→ **Job**:
Arrange the lines of the material from the one containing "Describe the element at coordinates (898, 676)" through the end, inclusive, as a numbered list, skipping blank lines and leaving out the pictures.

→ **Data for analysis**:
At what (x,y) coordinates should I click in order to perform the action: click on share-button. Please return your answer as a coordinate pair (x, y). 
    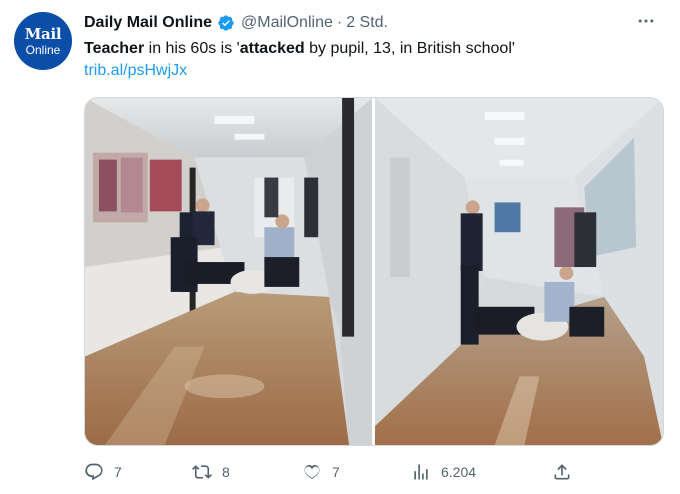
    Looking at the image, I should click on (567, 472).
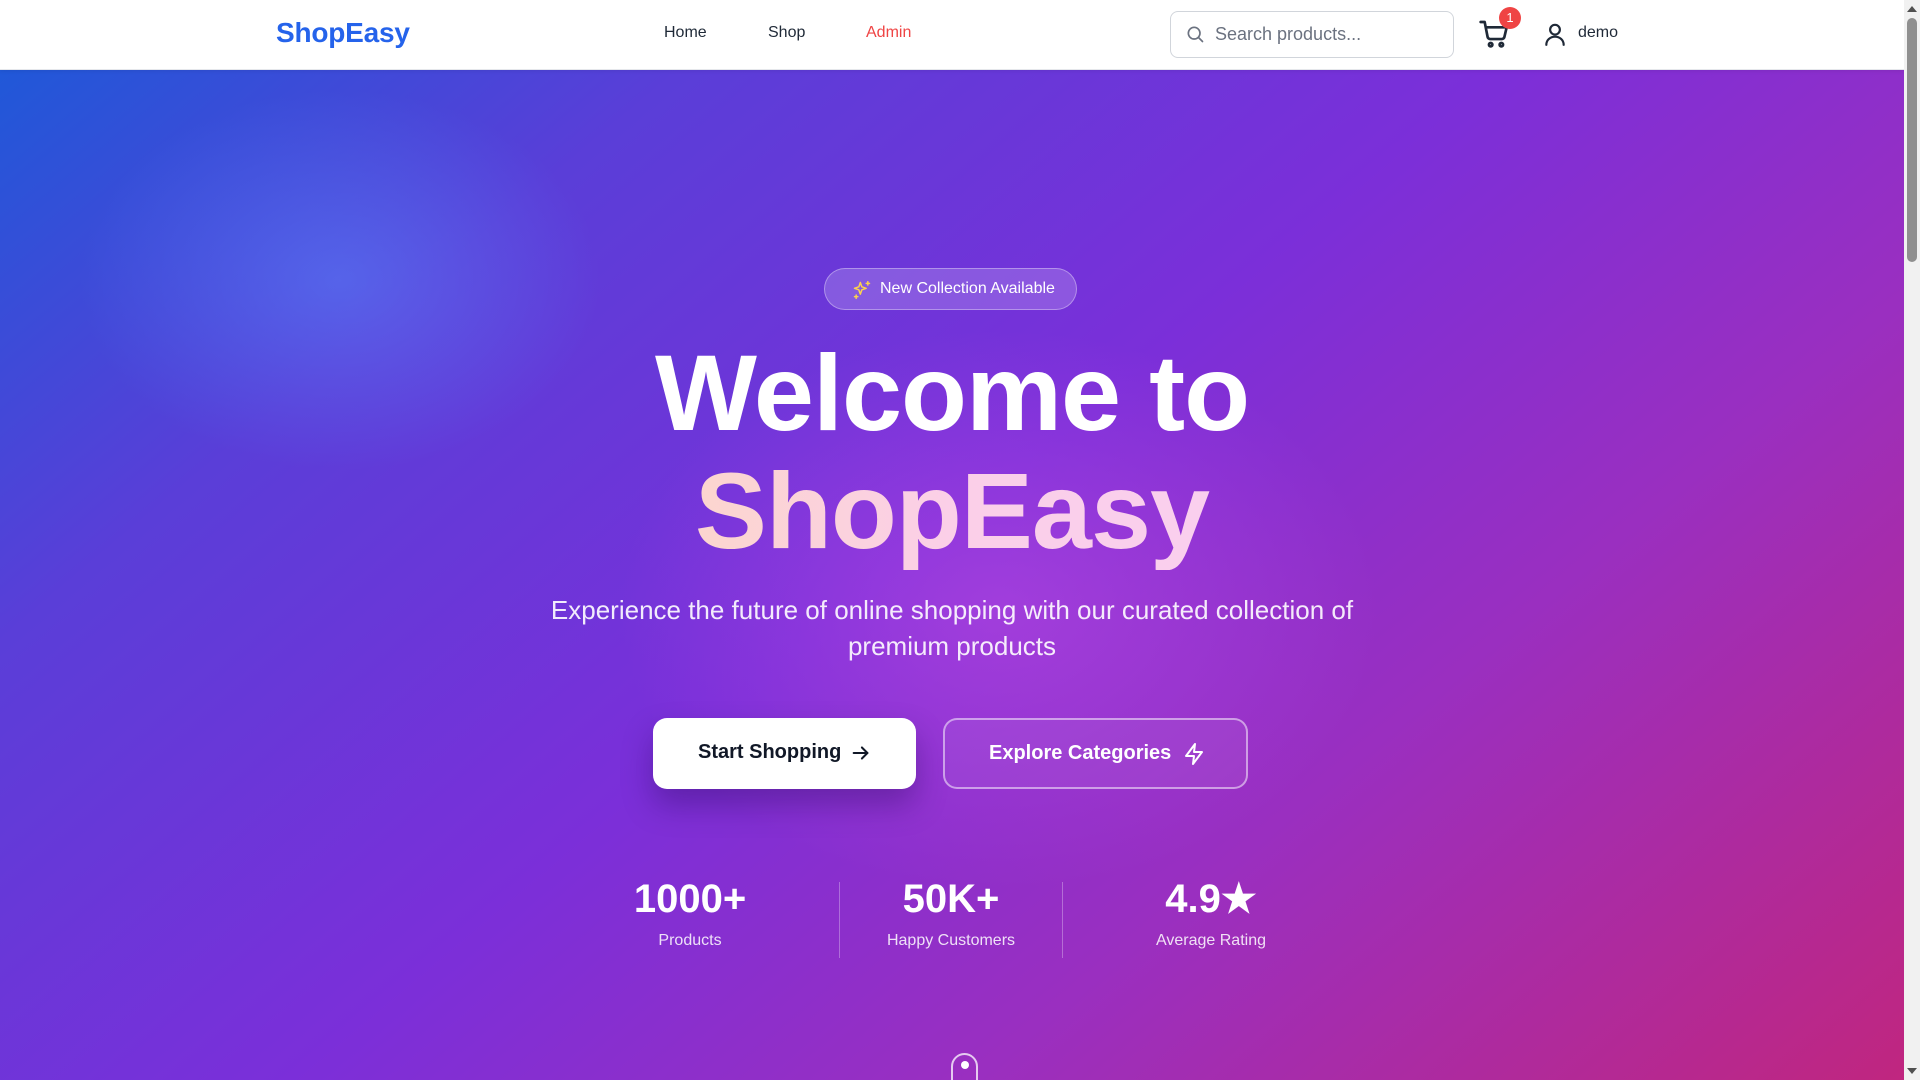 This screenshot has height=1080, width=1920. Describe the element at coordinates (1194, 754) in the screenshot. I see `lightning-icon` at that location.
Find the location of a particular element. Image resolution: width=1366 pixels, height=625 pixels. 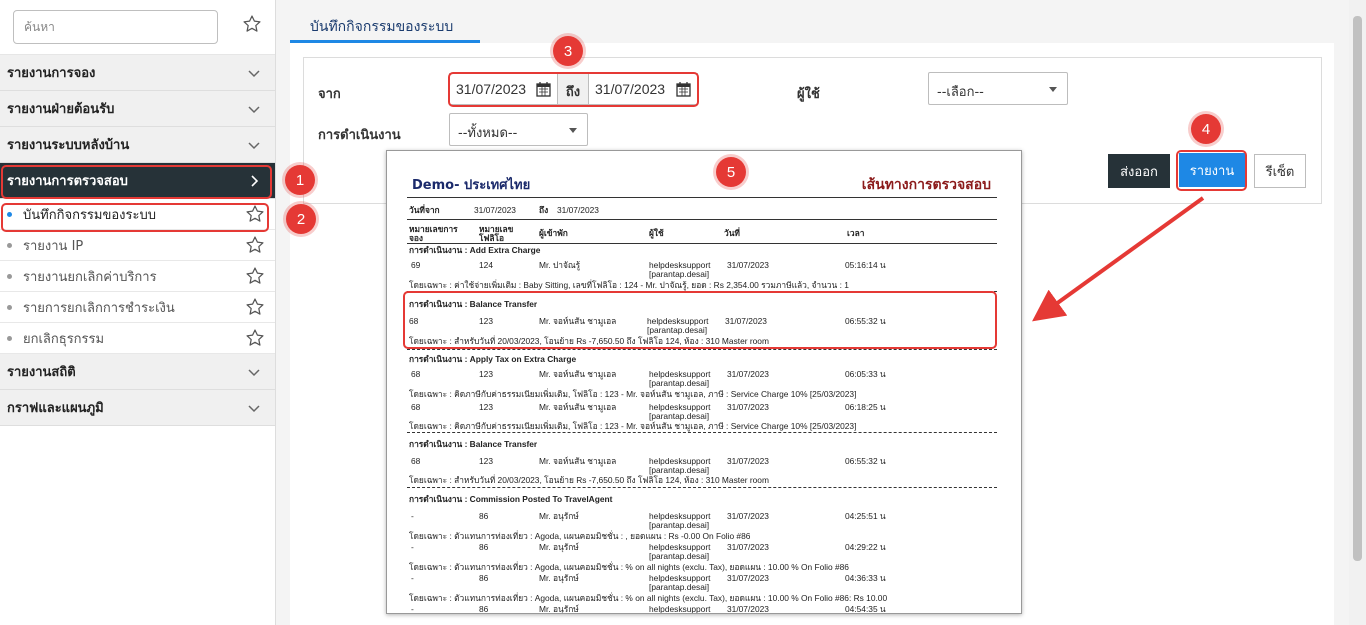

page-scrollbar is located at coordinates (1358, 312).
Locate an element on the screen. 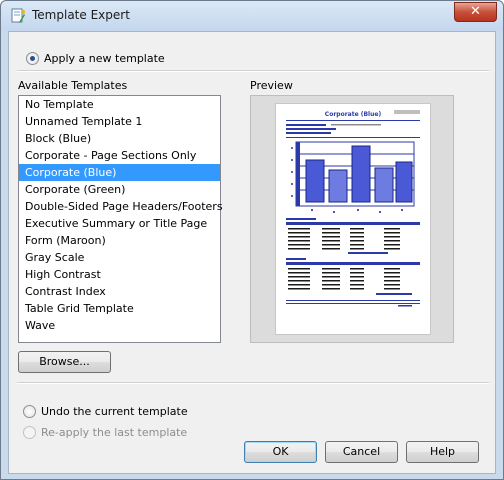 Image resolution: width=504 pixels, height=480 pixels. template-list-item: Contrast Index is located at coordinates (120, 292).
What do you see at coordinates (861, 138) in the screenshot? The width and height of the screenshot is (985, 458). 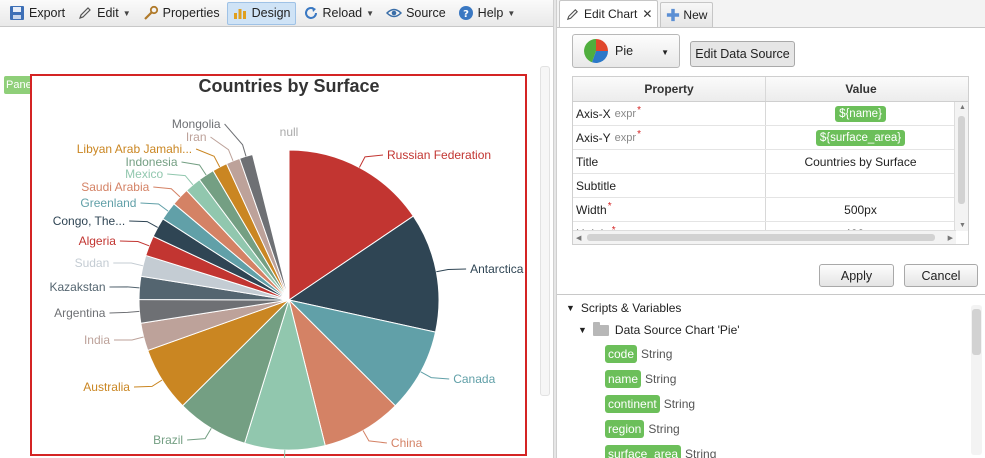 I see `grid-cell-value: ${surface_area}` at bounding box center [861, 138].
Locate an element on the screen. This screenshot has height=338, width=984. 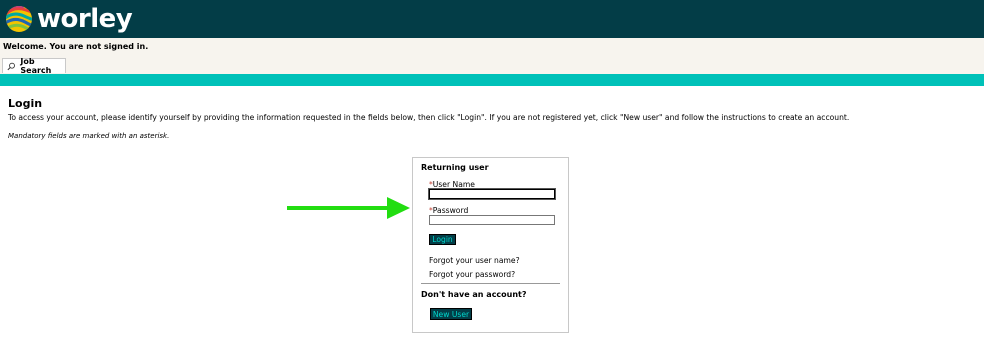
welcome-message: Welcome. You are not signed in. is located at coordinates (76, 46).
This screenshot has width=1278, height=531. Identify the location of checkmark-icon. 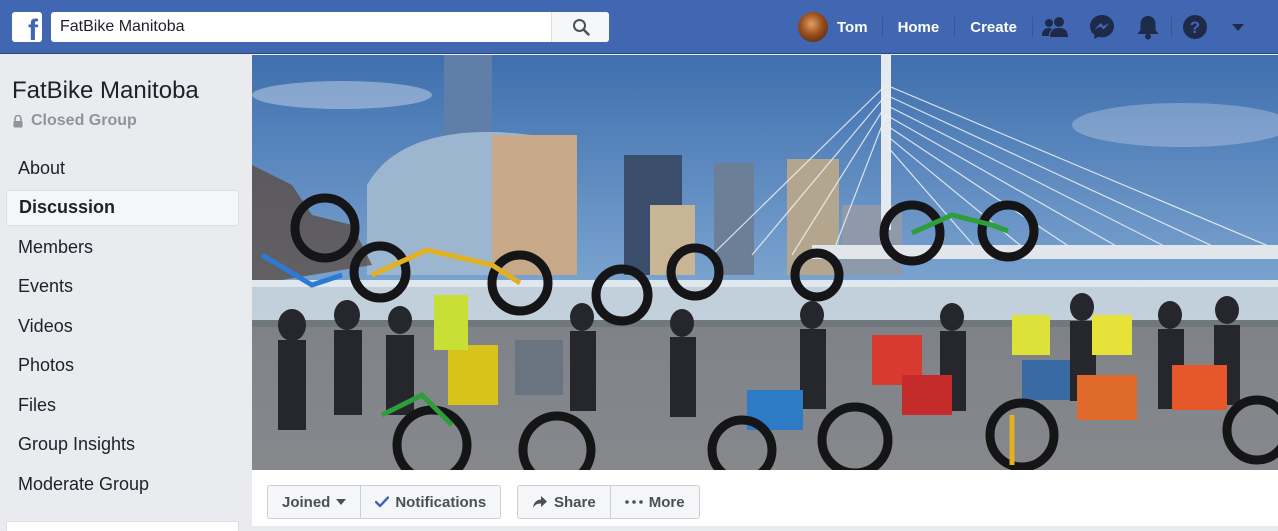
(382, 502).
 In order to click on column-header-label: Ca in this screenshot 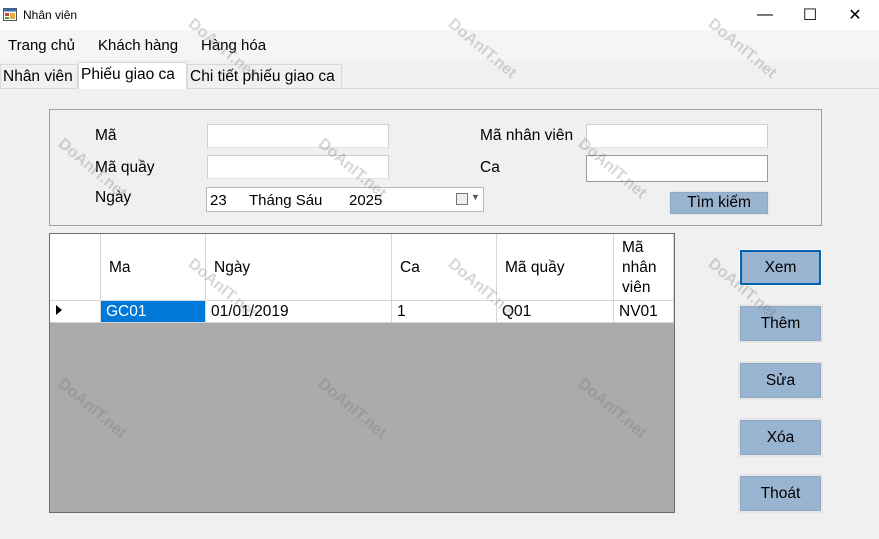, I will do `click(410, 268)`.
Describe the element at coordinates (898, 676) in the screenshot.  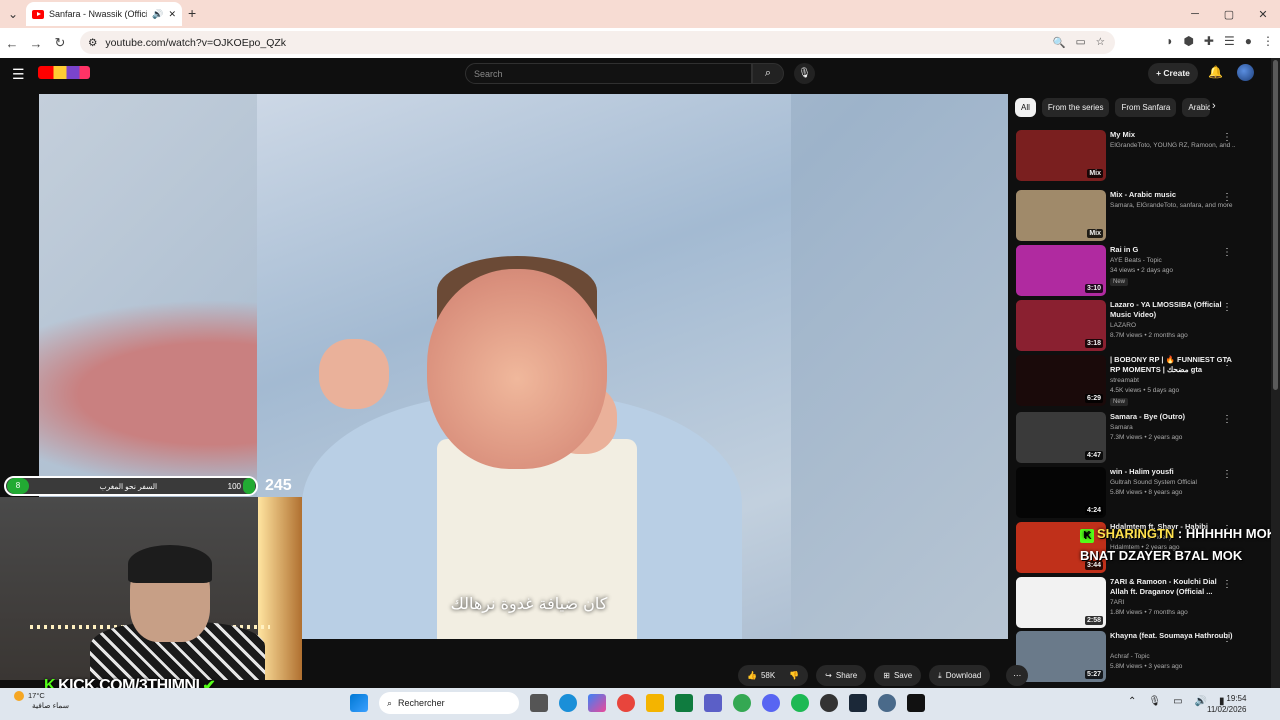
I see `save-button: ⊞ Save` at that location.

→ **Answer to this problem**:
1. Describe the element at coordinates (898, 676) in the screenshot.  
2. I see `save-button: ⊞ Save` at that location.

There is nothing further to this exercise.